Hay en Por un cine imperfecto ―su ensayo más difundido y comentado― un ineludible signo de época que el autor reconoce 25 años después:
Corrían los años sesenta (...) Parecía, de pronto, que el mundo se volvía joven. El colonialismo se desplomaba, la revolución era posible, trabajadores y estudiantes de países desarrollados desempolvaban sus inercias, las minorías de todas las tristezas al fin sonreían, las costumbres y el arte se transformaban y nos transformaban. Y luego, la utopía mayor: creíamos ser felices sin necesidad de ser egoístas. (...) Pero, oh, la vida, la vida no es una línea recta hacia el porvenir...
Ya remontamos los años noventa y comenzamos a avanzar por la segunda década del siglo xxi. A despecho de lo que soñábamos en los sesenta, no nos transportamos en aeronaves individuales por las megavías nubosas de una Habana futurista. Sin escafandras para la navegación cósmica, pero con nasobucos. A la alta tecnología, que en los años de la utopía mayor prefigurábamos como aliada para la consecución del desarrollo pleno, ahora se la usa para desarrollar candidatos vacunales con el anhelo de salvar millones de vidas, pero también ―y con culposo esmero― para retocar o eliminar las imperfecciones de la realidad, mediante Photoshop o los softwares de realidad virtual. Inconciliables como son en su paradójico contraste, tales empleos de la tecnología forman parte de nuestra actualidad.
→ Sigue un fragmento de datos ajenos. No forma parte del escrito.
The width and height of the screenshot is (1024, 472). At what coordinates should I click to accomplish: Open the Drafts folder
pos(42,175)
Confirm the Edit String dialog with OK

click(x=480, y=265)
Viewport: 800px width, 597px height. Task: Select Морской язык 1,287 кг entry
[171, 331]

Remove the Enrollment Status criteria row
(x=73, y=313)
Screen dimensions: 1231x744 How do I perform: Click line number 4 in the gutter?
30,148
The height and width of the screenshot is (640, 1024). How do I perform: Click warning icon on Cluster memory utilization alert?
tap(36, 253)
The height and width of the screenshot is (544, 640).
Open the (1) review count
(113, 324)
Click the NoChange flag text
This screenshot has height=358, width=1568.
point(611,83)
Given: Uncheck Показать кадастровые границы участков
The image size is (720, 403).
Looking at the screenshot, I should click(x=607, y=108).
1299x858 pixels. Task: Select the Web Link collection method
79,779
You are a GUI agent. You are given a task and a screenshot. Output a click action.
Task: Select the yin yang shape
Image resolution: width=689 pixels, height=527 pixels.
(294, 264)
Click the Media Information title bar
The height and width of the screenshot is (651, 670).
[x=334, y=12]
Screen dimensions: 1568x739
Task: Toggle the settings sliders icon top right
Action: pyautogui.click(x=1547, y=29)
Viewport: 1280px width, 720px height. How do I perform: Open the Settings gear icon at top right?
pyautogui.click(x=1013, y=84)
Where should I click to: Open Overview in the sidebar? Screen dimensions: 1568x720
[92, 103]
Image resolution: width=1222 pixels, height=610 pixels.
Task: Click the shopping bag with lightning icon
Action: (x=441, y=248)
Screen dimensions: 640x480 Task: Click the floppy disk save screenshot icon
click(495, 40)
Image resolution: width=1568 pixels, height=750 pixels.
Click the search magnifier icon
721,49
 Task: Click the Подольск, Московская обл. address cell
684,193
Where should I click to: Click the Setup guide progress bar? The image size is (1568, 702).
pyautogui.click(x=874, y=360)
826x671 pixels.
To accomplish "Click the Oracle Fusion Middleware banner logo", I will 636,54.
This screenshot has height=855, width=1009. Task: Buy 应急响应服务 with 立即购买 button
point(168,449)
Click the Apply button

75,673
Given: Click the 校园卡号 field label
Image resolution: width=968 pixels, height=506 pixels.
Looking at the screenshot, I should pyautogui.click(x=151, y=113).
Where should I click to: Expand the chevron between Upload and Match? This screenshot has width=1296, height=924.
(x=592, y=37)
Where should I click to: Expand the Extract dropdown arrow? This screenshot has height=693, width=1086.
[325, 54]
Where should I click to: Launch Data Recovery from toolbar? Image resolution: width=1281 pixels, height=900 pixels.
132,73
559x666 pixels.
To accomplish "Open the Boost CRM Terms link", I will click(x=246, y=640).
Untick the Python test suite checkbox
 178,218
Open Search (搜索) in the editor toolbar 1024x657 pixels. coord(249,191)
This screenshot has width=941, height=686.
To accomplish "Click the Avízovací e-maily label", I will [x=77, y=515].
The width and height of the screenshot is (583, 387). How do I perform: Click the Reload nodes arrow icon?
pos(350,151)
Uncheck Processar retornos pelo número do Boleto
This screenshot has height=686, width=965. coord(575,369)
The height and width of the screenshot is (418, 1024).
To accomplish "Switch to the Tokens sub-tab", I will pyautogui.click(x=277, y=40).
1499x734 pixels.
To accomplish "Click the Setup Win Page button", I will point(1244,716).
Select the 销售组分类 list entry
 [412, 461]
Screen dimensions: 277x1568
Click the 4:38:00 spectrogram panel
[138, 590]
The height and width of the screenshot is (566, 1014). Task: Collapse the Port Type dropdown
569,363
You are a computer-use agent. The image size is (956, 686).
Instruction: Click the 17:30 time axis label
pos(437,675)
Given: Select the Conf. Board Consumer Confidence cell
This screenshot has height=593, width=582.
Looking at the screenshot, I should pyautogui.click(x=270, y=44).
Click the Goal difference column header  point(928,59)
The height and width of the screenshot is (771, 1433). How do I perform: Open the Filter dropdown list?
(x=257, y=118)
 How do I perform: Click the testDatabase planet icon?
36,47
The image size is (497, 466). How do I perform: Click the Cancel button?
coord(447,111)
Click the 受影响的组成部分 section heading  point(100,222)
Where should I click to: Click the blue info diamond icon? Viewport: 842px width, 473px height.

Pero digamos que persiste una exhortación que la efeméride de hoy trae a primer plano: la de transformar ya no la imagen de la realidad, sino la realidad misma, a través de un proceso en que el arte, asumido como arma y exorcismo, debiera jugar parte importante. Permitamos que el propio Julio nos la recuerde:
El arte popular es el que ha hecho siempre la parte más inculta de la sociedad. Pero este sector inculto ha logrado conservar para el arte características profundamente cultas. Una de ellas es que los creadores son al mismo tiempo espectadores y viceversa. No existe, entre quienes lo producen y lo reciben, una línea tan marcadamente definida. El arte culto, en nuestros días, ha logrado también esa situación. La gran cuota de libertad del arte moderno no es más que la conquista de un nuevo interlocutor: el propio artista. (...) Esta situación, mantenida por el arte popular, conquistada por el arte culto, debe fundirse y convertirse en patrimonio de todos. Ese y no otro debe ser el gran objetivo de una cultura artística auténticamente revolucionaria.